[PASSAGE TO READ Boundary: Start]
Breast cancer: How to perform a self breast examination


Breast cancer is the most common cancer diagnosed in women. PHOTO | SHUTTERSTOCK

Breast cancer is the most common cancer diagnosed in women. However, cases can be reduced with increased awareness and simple interventions such as breast examinations and seeking treatment early.

Here’s what you need to know about breast examination.

At what age should a woman perform breast exams and why?

If you are aged 20 and above, it is important to examine your breasts every month. This enables you to identify any alarming signs or changes in the breast and if treatment is needed, it can be started early.

When should I examine my breasts?

You need to do this at the same time each month as they will change in shape and feel different during your monthly cycle.

One to two weeks following your monthly period is the best time. If you have reached menopause, the examination could be done on the first day of each calendar month.

During the first examination, you should note the normal size and shape of each breast, the feel of the breasts (either one being larger or higher than the other is normal) and the position of the nipples.

Knowing your body well makes it easier to spot any changes.

How do I examine my breasts properly?

Undress and stand relaxed in front of a well-lit mirror with your arms by your side. Turn from side to side for a complete view of the breasts and make sure that the part of the breast going towards the armpit feels normal. Take your time.

You need to know where the boundaries of the breasts are. They should be recognisable below the nipple and on the inner side of the breast, and the upper and outer parts should fade into the skin.

Imagine your breast shaped like a water droplet with the top stretching towards the armpit and sometimes extending into it.

Check for any changes in shape or size, as well as discolouration, prominent veins or whether either nipple is turned in.

With your hands on your hips, look underneath your breast, then push your hands inwards towards the hips until you feel your chest muscles tighten.

Look again at your breasts while you keep pressing and note any creases of the skin or retraction of the nipples.

Place your hands lightly on top of your head and again look at your breasts carefully. This position emphasises any differences in size or shape of the breasts.
[PASSAGE TO READ Boundary: End]
[LISTED ENTRIES Boundary: Start]
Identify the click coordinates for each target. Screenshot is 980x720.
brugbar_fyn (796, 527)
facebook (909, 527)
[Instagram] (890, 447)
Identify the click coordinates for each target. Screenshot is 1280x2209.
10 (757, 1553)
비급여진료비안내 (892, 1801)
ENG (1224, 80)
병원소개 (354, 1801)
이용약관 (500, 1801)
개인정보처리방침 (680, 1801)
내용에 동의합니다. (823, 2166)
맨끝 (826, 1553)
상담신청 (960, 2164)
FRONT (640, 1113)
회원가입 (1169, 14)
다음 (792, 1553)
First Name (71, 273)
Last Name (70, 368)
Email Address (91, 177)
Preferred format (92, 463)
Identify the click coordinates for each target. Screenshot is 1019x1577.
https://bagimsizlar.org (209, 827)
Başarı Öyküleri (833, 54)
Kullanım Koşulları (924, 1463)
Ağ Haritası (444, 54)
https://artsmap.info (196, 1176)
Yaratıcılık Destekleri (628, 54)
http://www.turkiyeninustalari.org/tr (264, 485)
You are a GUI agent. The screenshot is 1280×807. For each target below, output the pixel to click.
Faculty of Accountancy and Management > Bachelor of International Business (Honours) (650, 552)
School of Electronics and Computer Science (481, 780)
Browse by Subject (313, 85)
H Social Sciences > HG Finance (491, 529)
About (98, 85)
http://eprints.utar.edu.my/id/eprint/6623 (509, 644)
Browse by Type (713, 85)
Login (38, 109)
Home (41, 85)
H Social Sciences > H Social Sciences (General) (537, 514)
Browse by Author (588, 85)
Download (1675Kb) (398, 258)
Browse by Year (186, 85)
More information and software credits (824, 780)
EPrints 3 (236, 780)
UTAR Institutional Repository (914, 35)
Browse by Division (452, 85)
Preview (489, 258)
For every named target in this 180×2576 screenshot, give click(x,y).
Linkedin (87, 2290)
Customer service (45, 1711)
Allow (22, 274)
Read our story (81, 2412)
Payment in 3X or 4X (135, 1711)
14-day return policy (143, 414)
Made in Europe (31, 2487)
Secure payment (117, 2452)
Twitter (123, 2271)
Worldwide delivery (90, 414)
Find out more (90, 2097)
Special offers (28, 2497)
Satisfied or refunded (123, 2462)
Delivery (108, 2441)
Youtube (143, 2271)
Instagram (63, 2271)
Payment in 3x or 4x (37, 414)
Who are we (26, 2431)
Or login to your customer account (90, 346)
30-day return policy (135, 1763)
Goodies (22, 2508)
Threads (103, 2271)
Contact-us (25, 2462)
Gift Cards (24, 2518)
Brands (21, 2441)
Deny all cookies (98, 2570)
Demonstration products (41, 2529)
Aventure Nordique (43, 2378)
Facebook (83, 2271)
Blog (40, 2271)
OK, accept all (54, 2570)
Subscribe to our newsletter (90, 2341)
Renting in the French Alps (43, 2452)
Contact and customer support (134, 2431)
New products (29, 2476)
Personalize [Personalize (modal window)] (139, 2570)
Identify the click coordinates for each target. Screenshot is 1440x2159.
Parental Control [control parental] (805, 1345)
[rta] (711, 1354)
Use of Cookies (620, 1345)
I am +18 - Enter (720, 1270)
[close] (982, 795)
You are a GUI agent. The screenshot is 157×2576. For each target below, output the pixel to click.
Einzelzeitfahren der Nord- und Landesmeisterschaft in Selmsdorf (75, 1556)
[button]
[LISTED ENTRIES Boundary: End]
= YOUR TASKS =
1. According to the article on breast self-examination, when should a woman who has reached menopause examine her breasts?
2. For each statement, say whether the article on breast self-examination agrees, and quote the words from it that settle the matter: (a) Women aged 20 and older should examine their breasts every month. (b) One breast being larger than the other is a sign of concern. (c) Placing the hands on top of the head brings out differences in breast size or shape.
3. Write the next part of the article on breast self-examination, picking up after its last sentence.
The records have no role in this work.

= LIST OF ANSWERS =
1. On the first day of each calendar month.

2.
(a) Yes: "If you are aged 20 and above, it is important to examine your breasts every month."
(b) No: "(either one being larger or higher than the other is normal)"
(c) Yes: "This position emphasises any differences in size or shape of the breasts."

3.
Now concentrate on the nipples and look for any excessive upward or outward change of either nipple.

Stretch your arms high above your head. Again, this emphasises any differences between the two breasts. Finally, look down at your breasts and squeeze each nipple gently to check for any unusual bleeding or discharge.

Make sure that the top part of your arms is not swollen.

How do I feel my breasts?

Many women who have not reached menopause have rather lumpy breasts just before their periods and for some women, this may persist for the whole month. In such cases, it's easier to detect unusual lumps during examination.

Lie down comfortably on a flat surface with your head on a pillow and slightly use your right hand to examine one breast at a time.

With your left shoulder raised, feel your left breast using the three middle fingers of your right hand. Keep your fingers flat and close together.

Start from the collar bone above your breast, pressing the breast gently but firmly towards the body, tracing a continual spiral.

Move your fingers in small circles, working right around the outside of the breast. Continue to work systematically over the whole surface of the breast, checking for any lumps.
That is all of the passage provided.